When you can assemble your first gear set… it looks like this. We were drawn in from the trailer and visuals of romping around the wilds in spats and petticoats… and instead, you look like every murder hobo in every survival game. I look like I am about to defend my steakwrap by shivving you. I get that this is the starter “tattered” gear, but in order to get started and run through the first major objective you have to upgrade out of what looked like much better gear. Essentially we are a few hours into the game and the anachronistic aesthetic from all of the trailers is already shot. I am sure that eventually, we will probably have access to get that looks like the trailers, but at the rate of progression through the game, it seems like it will be months down the line.

One of the biggest problems that I am having with the crafting system is “bag bloat”. Essentially recipes will request a type of ingredient, for example “t1 Bones” and that can come from any Tier 1 animal that can drop bones. However in your bag… the items are kept in separate stacks as to whether or not they came from a predator or a prey animal, or later when you learn fishing… each TYPE of fish is stored separately. This trickles through to the final produced material so the game can see that I have “16 Meat” on my hotbar, but in my actual bags this is a combination of grilled prey meat, grilled predator meat, and each individual type of fish that I have caught and cooked. The types of ingredients you put into a meal impact the stats of the meal slightly, but so far this has seemed to be negligible, and all I really care about how is healing myself and not dying to the hunger mechanic that slowly kills you. This isn’t so much a problem for your character’s backpack, but it rapidly becomes a problem in trying to store this nonsense in baskets. There really needs to be a way to convert up materials to a generic form that stacks cleanly.

CHALLENGES:
**A)** Print the passage of the review between "When you can" and "down the line.", inclusive.
**B)** Answer these from the review:
(i) According to the writer, what does the character look like after assembling the first gear set?
(ii) What name does the writer give to one of the biggest problems with the crafting system?
(iii) Where does that problem rapidly become an issue?

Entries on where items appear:

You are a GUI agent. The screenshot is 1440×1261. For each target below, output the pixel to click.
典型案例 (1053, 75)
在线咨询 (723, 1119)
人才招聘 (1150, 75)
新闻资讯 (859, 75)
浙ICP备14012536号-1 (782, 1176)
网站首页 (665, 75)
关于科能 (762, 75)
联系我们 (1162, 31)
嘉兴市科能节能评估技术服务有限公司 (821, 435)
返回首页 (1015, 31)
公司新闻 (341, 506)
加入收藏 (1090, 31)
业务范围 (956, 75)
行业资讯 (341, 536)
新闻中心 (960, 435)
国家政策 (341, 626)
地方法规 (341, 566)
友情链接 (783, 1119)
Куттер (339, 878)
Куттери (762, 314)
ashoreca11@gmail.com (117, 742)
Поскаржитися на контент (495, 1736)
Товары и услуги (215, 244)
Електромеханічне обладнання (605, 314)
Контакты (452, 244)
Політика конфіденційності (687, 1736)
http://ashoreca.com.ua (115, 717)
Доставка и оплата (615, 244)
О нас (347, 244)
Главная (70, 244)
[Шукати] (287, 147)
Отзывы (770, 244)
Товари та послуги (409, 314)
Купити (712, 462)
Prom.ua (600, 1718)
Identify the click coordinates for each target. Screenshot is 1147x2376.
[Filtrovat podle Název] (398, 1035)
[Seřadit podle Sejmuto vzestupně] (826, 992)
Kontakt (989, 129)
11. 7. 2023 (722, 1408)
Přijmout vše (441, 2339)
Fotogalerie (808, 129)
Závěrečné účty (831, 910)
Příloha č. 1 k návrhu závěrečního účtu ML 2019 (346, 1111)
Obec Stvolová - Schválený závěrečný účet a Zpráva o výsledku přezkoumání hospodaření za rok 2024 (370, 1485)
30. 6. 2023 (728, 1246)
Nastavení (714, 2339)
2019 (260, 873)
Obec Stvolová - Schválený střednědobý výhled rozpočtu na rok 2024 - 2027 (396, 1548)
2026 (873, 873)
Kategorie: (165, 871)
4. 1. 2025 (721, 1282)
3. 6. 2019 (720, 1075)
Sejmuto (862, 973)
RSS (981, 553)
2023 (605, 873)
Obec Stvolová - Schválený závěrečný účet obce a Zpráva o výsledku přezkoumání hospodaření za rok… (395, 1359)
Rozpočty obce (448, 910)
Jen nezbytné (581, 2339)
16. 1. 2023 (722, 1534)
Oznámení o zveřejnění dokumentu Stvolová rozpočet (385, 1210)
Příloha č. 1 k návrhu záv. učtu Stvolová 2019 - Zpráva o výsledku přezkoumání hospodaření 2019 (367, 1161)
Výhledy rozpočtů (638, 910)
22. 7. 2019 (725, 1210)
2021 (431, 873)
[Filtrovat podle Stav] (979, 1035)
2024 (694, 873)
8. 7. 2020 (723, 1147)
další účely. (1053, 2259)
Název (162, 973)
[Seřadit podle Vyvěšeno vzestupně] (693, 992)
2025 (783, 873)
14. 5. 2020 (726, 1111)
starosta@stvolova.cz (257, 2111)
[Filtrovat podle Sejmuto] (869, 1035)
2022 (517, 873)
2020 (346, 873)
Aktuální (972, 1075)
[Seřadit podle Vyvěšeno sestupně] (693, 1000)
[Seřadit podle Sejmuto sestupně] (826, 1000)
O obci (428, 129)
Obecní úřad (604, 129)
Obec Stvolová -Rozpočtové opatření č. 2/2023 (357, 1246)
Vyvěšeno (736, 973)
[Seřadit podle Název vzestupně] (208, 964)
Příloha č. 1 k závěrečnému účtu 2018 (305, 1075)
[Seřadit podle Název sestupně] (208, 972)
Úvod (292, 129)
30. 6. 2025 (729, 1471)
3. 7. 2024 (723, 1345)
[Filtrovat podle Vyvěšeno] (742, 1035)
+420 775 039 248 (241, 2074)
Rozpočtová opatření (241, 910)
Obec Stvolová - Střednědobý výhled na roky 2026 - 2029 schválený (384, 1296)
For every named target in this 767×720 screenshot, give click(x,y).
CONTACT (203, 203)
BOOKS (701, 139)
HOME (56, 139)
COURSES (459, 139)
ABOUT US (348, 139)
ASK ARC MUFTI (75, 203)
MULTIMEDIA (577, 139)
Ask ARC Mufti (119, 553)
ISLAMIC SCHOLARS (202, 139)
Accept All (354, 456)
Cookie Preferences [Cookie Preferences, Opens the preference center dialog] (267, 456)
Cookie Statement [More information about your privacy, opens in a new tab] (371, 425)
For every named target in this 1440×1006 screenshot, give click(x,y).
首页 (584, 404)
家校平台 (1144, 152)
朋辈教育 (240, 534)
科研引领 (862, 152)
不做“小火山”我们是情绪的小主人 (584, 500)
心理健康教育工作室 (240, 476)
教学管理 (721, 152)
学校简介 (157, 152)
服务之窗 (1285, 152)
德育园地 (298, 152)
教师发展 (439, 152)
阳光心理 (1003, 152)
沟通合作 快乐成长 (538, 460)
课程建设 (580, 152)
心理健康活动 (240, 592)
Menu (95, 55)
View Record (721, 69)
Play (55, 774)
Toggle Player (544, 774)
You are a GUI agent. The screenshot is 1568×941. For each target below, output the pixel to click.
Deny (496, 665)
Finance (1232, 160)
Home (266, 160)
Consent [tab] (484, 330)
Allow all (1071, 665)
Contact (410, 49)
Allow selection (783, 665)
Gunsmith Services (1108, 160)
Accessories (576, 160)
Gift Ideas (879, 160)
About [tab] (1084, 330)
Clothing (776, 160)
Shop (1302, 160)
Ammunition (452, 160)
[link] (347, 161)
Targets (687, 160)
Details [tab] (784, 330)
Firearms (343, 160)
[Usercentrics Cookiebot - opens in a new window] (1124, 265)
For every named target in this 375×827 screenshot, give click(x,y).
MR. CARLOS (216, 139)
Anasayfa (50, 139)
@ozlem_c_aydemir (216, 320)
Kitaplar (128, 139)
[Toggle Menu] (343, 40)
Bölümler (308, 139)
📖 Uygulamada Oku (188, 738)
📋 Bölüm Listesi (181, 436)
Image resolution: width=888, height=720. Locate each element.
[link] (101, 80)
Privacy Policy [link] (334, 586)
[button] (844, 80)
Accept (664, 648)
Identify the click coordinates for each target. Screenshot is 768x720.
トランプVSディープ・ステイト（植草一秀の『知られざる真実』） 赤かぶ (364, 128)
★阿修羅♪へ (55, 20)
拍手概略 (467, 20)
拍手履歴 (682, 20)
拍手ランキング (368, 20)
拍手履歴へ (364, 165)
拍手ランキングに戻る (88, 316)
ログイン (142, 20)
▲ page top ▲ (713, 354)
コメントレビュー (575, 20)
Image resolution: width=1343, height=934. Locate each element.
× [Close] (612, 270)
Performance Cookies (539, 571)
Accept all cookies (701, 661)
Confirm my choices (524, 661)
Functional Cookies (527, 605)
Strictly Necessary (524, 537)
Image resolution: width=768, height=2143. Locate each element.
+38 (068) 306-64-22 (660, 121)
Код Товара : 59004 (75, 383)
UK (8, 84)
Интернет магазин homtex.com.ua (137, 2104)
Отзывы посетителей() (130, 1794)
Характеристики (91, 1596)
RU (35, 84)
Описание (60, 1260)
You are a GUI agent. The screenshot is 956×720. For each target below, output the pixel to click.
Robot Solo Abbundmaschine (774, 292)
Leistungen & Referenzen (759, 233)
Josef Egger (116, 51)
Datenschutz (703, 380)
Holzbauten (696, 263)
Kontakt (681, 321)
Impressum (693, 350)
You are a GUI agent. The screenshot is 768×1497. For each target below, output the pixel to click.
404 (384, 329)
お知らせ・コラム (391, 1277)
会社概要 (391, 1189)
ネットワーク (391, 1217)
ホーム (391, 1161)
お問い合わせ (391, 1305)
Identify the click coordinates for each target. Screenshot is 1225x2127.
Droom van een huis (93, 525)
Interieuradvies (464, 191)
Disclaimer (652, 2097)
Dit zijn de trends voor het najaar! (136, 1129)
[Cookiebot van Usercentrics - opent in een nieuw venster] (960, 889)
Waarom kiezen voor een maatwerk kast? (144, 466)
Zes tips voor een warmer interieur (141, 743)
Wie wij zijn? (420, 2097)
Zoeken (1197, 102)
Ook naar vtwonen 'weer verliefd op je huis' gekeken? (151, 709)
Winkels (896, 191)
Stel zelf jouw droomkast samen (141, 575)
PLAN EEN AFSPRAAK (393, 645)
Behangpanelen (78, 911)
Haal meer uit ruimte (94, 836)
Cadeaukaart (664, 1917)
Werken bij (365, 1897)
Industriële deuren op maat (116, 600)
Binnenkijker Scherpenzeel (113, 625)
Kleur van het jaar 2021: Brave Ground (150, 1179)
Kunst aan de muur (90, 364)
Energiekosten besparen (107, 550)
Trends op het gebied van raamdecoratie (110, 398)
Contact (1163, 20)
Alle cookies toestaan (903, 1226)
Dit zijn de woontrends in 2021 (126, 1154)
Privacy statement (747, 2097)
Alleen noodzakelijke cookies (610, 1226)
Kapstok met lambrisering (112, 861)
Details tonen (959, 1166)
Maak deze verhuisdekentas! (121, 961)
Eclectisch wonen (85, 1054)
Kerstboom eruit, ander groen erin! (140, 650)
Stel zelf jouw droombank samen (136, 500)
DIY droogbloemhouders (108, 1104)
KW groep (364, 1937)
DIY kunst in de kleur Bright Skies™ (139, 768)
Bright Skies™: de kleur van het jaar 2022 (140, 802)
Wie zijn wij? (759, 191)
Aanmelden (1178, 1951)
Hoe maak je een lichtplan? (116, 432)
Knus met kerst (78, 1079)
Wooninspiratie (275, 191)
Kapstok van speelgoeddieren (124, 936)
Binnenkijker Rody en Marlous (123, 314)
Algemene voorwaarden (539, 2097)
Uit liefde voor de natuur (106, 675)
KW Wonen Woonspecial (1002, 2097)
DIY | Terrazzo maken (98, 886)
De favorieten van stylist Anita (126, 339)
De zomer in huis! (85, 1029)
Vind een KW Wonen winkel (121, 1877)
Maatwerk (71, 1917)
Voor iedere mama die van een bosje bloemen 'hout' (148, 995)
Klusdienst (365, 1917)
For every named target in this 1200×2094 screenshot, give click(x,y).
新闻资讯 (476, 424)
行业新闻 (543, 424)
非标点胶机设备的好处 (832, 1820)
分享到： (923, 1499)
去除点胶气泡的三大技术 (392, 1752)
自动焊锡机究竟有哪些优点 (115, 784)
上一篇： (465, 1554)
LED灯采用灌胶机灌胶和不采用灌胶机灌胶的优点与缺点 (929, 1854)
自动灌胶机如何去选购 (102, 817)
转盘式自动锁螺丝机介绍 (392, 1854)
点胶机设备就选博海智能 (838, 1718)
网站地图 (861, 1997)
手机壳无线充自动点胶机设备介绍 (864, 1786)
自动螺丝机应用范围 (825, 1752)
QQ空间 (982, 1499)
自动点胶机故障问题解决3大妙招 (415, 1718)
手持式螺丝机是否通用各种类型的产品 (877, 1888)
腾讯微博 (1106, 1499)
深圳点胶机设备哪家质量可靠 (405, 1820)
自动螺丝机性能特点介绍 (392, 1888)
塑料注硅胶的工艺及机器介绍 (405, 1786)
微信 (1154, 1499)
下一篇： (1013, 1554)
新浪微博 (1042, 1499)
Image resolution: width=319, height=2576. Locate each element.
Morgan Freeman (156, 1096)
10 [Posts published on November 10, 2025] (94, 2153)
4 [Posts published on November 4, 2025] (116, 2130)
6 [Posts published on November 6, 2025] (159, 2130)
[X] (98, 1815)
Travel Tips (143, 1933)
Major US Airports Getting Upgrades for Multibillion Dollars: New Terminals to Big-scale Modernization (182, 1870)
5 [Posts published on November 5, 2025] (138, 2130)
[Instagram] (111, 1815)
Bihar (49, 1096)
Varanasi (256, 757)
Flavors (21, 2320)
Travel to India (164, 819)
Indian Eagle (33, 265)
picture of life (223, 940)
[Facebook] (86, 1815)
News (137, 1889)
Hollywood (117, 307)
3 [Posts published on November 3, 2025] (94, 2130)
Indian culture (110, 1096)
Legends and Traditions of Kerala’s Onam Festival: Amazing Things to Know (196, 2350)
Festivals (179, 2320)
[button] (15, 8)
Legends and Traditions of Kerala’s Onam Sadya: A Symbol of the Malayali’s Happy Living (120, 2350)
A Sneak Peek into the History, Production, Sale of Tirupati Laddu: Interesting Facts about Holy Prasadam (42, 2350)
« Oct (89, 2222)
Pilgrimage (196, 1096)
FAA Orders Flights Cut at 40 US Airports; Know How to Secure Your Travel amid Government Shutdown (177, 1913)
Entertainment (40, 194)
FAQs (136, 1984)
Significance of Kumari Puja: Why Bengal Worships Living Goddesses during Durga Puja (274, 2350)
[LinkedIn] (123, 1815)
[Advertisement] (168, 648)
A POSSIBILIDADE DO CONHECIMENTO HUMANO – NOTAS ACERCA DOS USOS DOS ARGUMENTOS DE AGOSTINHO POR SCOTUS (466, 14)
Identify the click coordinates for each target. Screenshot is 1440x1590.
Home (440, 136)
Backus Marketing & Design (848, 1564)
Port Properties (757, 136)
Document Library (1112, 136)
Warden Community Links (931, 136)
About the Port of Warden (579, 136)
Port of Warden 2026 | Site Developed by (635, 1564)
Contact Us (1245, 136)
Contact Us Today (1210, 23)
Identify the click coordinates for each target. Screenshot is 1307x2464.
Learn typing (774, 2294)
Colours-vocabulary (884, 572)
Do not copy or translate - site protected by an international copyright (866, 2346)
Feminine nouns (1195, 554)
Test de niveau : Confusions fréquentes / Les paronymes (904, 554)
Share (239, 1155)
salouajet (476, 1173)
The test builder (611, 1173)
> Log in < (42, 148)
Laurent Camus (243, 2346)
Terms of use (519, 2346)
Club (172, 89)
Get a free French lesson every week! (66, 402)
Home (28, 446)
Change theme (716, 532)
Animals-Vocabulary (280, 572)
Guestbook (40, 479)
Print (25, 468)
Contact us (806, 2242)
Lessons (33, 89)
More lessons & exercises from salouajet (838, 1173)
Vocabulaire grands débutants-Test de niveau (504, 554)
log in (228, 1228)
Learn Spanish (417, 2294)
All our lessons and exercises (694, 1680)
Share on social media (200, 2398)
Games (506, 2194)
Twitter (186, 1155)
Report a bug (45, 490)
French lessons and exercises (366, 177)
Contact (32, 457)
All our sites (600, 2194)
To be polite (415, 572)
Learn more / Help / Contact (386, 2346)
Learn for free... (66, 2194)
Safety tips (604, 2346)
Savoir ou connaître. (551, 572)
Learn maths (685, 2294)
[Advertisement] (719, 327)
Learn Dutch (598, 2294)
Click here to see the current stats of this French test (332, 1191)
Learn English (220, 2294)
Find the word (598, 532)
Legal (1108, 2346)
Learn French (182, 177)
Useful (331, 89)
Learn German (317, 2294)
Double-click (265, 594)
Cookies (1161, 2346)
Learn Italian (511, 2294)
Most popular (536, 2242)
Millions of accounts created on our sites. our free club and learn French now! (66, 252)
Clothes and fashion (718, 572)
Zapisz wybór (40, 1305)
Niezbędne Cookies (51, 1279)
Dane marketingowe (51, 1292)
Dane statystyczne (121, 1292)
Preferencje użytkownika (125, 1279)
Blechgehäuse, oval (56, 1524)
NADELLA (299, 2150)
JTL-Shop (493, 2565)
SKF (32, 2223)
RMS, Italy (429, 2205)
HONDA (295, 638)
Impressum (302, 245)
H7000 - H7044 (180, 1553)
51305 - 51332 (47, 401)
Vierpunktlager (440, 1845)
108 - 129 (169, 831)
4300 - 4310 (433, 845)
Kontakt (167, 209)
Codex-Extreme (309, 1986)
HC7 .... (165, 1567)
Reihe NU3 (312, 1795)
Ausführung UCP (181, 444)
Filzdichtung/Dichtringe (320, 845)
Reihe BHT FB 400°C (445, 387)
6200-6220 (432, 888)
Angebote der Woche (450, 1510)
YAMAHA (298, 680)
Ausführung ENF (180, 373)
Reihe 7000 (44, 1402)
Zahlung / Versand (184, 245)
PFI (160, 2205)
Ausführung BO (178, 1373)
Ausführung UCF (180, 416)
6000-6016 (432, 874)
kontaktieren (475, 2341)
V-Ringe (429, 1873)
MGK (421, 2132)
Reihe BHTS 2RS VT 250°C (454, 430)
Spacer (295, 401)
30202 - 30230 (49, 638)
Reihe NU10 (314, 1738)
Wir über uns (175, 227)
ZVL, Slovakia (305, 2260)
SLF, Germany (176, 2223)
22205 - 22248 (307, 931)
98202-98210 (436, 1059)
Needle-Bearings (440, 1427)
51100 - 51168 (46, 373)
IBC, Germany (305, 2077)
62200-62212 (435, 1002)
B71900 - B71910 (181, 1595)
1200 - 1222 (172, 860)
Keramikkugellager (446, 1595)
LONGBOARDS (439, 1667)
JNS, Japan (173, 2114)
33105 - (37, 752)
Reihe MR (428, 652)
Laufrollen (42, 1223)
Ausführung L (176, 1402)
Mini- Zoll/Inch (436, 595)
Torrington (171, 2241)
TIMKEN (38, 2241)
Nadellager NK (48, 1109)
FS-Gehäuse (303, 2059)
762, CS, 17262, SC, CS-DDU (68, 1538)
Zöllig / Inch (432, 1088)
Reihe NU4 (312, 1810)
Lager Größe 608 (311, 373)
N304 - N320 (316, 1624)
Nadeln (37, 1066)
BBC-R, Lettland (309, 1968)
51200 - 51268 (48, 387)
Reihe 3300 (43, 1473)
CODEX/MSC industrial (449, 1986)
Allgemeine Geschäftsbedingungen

RESPONSE LIST:
**A)**
When you can assemble your first gear set… it looks like this. We were drawn in from the trailer and visuals of romping around the wilds in spats and petticoats… and instead, you look like every murder hobo in every survival game. I look like I am about to defend my steakwrap by shivving you. I get that this is the starter “tattered” gear, but in order to get started and run through the first major objective you have to upgrade out of what looked like much better gear. Essentially we are a few hours into the game and the anachronistic aesthetic from all of the trailers is already shot. I am sure that eventually, we will probably have access to get that looks like the trailers, but at the rate of progression through the game, it seems like it will be months down the line.

**B)**
(i) Like every murder hobo in every survival game.
(ii) "Bag bloat."
(iii) In trying to store the items in baskets.